(Stored data entries)
__________________________________________________

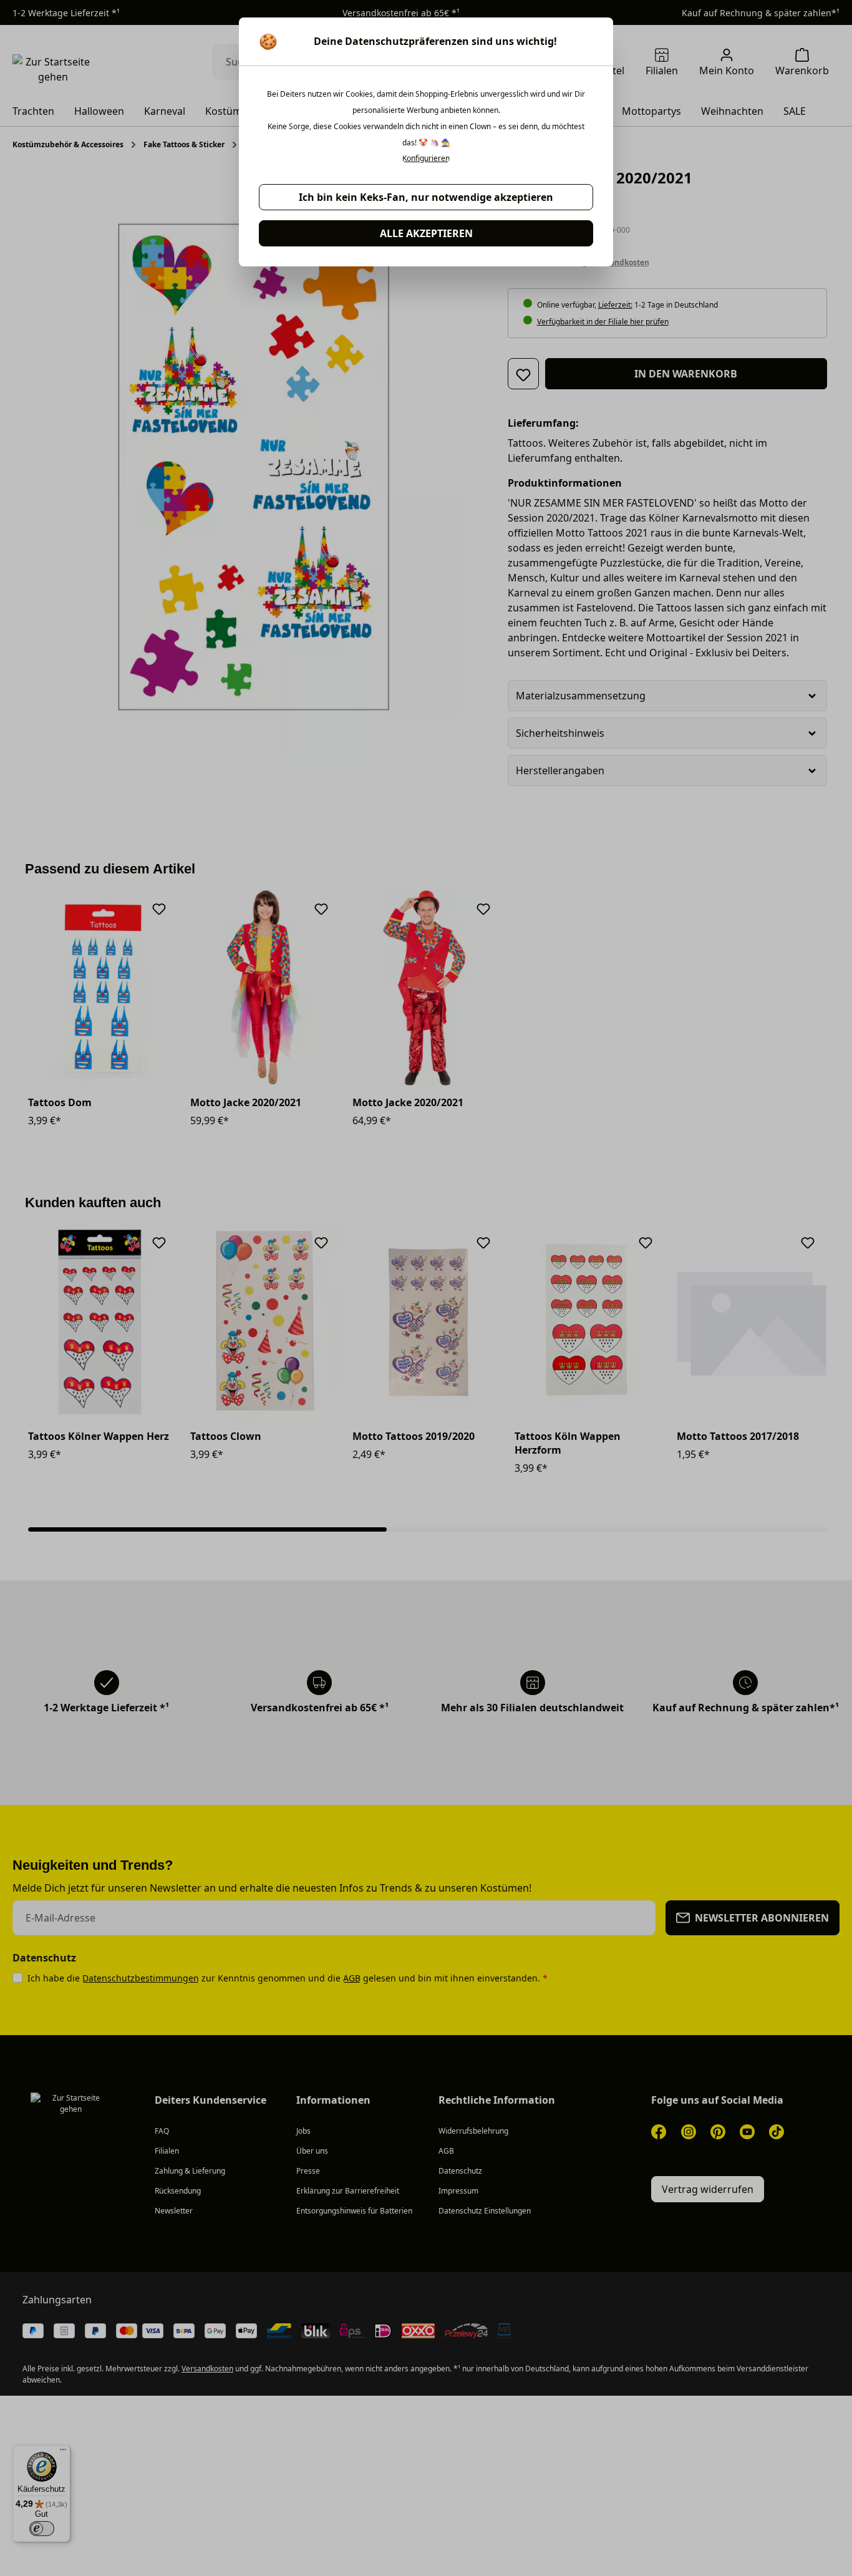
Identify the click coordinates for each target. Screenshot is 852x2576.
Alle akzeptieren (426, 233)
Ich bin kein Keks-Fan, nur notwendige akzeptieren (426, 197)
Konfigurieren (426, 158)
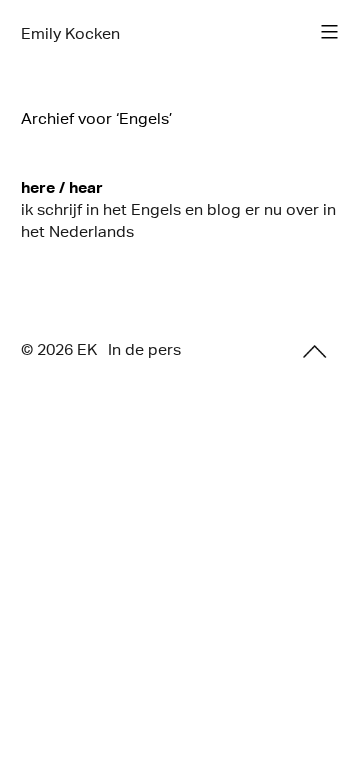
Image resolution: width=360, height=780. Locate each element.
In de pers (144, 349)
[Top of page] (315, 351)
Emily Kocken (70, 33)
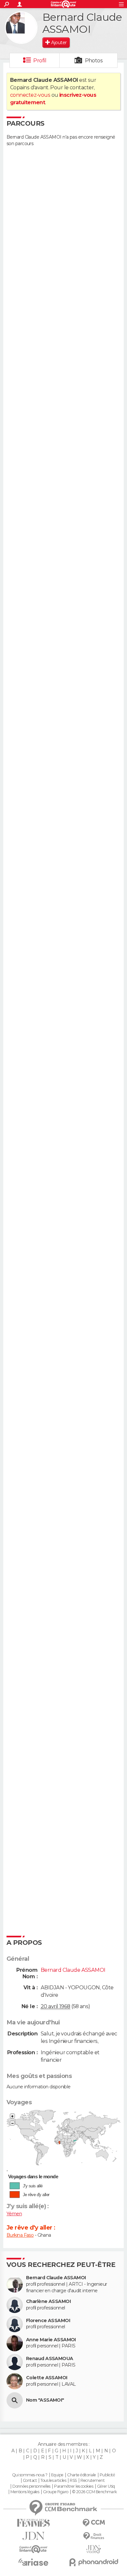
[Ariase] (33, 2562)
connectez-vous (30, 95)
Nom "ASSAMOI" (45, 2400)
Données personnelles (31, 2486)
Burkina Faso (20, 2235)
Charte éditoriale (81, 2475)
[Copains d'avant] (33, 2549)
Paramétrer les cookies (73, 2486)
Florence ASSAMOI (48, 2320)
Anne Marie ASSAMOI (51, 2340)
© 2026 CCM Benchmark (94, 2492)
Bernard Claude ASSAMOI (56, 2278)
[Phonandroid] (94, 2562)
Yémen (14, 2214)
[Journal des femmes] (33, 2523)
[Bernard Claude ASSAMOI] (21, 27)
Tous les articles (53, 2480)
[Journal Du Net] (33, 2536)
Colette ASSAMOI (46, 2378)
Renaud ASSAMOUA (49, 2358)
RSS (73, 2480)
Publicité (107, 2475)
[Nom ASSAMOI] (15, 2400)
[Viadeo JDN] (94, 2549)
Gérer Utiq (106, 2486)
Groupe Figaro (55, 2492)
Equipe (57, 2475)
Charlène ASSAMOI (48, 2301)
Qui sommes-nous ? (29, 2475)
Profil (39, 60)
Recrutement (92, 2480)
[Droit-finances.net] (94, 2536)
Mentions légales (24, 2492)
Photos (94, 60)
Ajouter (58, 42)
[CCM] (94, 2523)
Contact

__________________________________________________

What this task involves: Every line above holding the string "ASSAMOI" should be listed.

Solved exercise:
Nom "ASSAMOI" (45, 2400)
Florence ASSAMOI (48, 2320)
Anne Marie ASSAMOI (51, 2340)
Bernard Claude ASSAMOI (56, 2278)
[Bernard Claude ASSAMOI] (21, 27)
Colette ASSAMOI (46, 2378)
[Nom ASSAMOI] (15, 2400)
Charlène ASSAMOI (48, 2301)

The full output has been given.